Вроде бы больше говорили, да и времени, вроде бы, прошло не слишком много. А блюда оказались пусты. Заказали десерт. Ольга ненадолго вышла. Вернулась. Бокал снова наполнен вином. Выпили за молодость.
— Геш, скажи честно, почему пригласил на роль ведущей Сыроежкину? Почему мне это место не предложил? Неужели не чувствовал, что хотела бы?
Он откинулся на спинку стула.
— Чувствовал. Но и о своих личных планах насчет тебя помнил, что сказали бы коллеги? Карьера через…
Он пытался подобрать нужное слово. Но… «постель» вставлять было слишком рано, а другие как-то не подходили, — фразеологизм все-таки.
— Экий прыткий, — Ольга даже пристукнула кулачишкой по столу. И заметила, что стая мурашек как-то пролетела мимо, а вместо затяжного хихиканья, у нее уже начал заплетаться язык. — Во-первых, у нас еще ничего не было. Во-вторых, ты что серьезно решился предлагать мне сегодня руку и сердце?
Гридасов взял салфетку, аккуратно промокнул уголки губ.
— Я, конечно, кажусь архаичным ископаемым. Но все ж не настолько глуп, чтобы не понимать, что нынешние свадьбы делаются не после благословения папеньки с маменькой, а после того, как молодые… Кхм! Ну, как любящие друг друга люди, поживут некоторое время вместе.
«Вон куда загнул! Переспать, стало быть, для начала зовет, а не в загс…» И она начала силиться сказать что-нибудь этакое, чтобы снова растянуть столь внезапно сократившуюся дистанцию между ними. Но не выговорила ни слова. Икебана в вазе пошатнулась, Лобенко протянула руку, чтобы ее подхватить, — рука безвольно упала на коленку, но и ваза не разбилась. Песок под стеклом на панно завертелся, будто подхваченный вихрем, за ним закружилась и вся зала…
Х Х Х Х Х
Что же у Оленьки телефон не отвечает? Светлана Артемьевна не на шутку беспокоилась. Не радовал даже долгожданный звонок из Питера, от Валентина Николаевича.

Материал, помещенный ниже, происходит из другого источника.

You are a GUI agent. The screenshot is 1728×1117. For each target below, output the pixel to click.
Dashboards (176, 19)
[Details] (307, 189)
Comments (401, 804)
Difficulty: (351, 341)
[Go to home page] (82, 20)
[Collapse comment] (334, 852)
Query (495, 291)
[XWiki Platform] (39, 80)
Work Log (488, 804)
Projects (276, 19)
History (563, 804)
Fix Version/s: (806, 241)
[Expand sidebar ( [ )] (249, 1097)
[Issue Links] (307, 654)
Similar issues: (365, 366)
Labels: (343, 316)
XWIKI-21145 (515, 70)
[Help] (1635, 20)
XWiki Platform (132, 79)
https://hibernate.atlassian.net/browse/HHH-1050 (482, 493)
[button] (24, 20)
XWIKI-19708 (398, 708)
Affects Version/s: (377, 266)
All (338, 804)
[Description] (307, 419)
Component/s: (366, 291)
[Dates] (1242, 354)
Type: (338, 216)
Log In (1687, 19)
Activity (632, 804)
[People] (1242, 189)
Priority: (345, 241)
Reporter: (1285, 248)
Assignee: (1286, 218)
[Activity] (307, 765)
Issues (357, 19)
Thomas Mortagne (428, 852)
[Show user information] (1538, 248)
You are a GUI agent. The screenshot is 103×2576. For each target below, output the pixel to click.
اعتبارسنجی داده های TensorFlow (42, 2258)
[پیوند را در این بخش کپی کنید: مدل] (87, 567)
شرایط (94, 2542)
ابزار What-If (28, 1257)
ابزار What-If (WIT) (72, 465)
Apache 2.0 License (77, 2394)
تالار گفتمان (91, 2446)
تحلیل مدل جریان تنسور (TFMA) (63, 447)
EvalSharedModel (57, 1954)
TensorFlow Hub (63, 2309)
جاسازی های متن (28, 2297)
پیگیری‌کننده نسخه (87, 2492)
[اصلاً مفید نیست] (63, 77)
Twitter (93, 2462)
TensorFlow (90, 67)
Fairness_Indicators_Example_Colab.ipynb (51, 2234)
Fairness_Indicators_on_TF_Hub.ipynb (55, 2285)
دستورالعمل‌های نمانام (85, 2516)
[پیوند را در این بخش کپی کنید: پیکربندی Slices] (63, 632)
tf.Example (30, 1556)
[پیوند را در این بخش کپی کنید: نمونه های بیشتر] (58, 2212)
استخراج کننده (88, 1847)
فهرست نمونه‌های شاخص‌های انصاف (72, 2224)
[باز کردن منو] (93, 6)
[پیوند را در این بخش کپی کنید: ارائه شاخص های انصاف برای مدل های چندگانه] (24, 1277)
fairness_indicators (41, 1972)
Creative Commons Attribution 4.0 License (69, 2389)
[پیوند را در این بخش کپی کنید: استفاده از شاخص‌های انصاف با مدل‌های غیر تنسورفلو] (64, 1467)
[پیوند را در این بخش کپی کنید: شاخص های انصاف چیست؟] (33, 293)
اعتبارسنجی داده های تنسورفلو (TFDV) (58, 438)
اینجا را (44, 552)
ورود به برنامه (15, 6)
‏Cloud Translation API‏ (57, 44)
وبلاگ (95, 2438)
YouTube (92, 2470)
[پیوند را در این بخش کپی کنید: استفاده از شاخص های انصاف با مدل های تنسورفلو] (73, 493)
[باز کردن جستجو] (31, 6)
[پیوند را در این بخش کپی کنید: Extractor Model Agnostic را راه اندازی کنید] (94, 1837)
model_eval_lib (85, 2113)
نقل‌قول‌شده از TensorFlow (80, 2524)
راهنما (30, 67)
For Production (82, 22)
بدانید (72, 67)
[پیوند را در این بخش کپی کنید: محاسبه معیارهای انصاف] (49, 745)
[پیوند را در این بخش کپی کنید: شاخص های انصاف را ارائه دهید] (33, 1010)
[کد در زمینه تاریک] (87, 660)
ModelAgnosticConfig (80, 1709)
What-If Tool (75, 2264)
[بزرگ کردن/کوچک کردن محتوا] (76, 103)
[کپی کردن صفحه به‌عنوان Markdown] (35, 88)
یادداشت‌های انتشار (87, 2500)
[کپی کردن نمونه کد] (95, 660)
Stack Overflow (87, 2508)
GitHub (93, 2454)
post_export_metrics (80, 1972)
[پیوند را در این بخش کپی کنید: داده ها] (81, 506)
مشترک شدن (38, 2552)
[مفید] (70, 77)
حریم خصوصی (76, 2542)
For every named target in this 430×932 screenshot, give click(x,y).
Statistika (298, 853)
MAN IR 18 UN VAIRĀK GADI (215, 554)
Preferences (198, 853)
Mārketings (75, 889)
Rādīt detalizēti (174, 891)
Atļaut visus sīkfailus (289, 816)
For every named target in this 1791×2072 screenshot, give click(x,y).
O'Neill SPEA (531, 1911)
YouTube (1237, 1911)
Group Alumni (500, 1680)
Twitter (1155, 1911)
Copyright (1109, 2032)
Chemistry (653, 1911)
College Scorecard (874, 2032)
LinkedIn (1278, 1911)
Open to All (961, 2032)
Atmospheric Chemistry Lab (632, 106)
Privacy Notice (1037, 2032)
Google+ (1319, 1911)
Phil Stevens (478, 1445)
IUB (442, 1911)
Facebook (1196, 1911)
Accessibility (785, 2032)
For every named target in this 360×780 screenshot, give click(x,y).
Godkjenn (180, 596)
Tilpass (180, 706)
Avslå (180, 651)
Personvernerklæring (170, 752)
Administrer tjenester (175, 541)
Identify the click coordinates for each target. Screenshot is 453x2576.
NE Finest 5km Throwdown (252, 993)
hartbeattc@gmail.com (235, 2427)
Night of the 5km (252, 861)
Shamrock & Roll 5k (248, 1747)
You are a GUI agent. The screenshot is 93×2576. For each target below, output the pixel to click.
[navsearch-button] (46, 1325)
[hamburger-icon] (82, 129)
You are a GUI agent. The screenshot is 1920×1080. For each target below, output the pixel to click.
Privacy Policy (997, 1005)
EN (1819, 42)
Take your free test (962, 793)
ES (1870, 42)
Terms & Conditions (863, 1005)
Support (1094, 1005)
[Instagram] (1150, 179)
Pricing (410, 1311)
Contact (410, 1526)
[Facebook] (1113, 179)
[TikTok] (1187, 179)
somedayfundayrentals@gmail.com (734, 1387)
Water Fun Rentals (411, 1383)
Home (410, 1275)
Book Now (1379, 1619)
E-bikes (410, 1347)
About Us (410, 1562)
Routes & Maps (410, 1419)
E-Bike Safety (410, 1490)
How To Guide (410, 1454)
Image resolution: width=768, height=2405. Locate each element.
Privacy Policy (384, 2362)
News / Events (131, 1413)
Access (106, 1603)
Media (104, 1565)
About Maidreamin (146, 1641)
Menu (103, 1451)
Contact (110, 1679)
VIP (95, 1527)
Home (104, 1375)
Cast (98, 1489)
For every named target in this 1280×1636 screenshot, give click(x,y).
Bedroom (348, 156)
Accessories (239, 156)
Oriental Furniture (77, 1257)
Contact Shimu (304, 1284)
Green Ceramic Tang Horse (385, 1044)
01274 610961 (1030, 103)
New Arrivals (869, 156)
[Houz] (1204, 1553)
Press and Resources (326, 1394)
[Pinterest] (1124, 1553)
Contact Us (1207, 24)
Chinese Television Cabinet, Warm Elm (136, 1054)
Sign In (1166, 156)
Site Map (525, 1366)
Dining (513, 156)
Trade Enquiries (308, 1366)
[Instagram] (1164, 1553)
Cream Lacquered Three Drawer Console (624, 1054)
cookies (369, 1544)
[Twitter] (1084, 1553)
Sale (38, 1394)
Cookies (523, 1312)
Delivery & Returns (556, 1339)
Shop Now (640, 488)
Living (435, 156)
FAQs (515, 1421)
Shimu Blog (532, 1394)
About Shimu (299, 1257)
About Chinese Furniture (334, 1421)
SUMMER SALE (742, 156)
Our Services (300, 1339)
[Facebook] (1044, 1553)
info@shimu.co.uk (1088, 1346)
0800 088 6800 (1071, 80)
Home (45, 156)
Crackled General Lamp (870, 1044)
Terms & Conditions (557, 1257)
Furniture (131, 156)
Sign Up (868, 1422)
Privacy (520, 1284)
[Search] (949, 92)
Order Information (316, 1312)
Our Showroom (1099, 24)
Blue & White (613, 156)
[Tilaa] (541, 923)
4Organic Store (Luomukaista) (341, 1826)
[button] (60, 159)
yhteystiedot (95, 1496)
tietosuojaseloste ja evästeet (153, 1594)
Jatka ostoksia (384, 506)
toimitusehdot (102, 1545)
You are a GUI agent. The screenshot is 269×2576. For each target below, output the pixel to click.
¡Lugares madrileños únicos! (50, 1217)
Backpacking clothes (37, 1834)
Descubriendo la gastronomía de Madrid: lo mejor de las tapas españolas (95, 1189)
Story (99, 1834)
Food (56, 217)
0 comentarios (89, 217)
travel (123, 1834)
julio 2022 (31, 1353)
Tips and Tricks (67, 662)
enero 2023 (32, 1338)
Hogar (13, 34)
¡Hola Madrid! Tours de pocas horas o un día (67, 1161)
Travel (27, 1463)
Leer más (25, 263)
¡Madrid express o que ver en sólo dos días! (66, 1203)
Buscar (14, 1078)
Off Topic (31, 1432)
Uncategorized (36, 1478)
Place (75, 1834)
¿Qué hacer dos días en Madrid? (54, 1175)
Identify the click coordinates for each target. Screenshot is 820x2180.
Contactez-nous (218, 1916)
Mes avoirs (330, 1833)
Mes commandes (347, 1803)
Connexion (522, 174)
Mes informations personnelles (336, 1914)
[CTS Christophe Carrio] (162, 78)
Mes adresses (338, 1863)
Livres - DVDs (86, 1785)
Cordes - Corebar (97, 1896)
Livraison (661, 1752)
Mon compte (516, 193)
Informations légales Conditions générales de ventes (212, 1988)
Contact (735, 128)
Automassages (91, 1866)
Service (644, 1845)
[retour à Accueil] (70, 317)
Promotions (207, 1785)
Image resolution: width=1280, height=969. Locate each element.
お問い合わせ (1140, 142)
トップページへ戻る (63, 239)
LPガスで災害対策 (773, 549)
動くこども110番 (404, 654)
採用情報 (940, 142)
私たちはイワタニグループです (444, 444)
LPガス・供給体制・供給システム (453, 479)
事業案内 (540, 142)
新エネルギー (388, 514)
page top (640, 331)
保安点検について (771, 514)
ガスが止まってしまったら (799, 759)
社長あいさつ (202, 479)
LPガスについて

Тот не объявлялся довольно давно. Позвонил специально, чтобы доложить о своей экспертной работе в бывшей Елагинской усадьбе:
— Разумеется, я пошел рыться в архивах, — хвастался Старков. — И знаете, похоже, эта ротонда служила для всевозможных полулегальных сборищ. Скорее всего, именно здесь собирались масоны, которых взял под свое крыло Елагин. А еще я обнаружил сведения, что именно в этом месте в 1779 году проводил «Сеанс белой и черной магии» величайший авантюрист граф Калиостро. Как вам находочка?»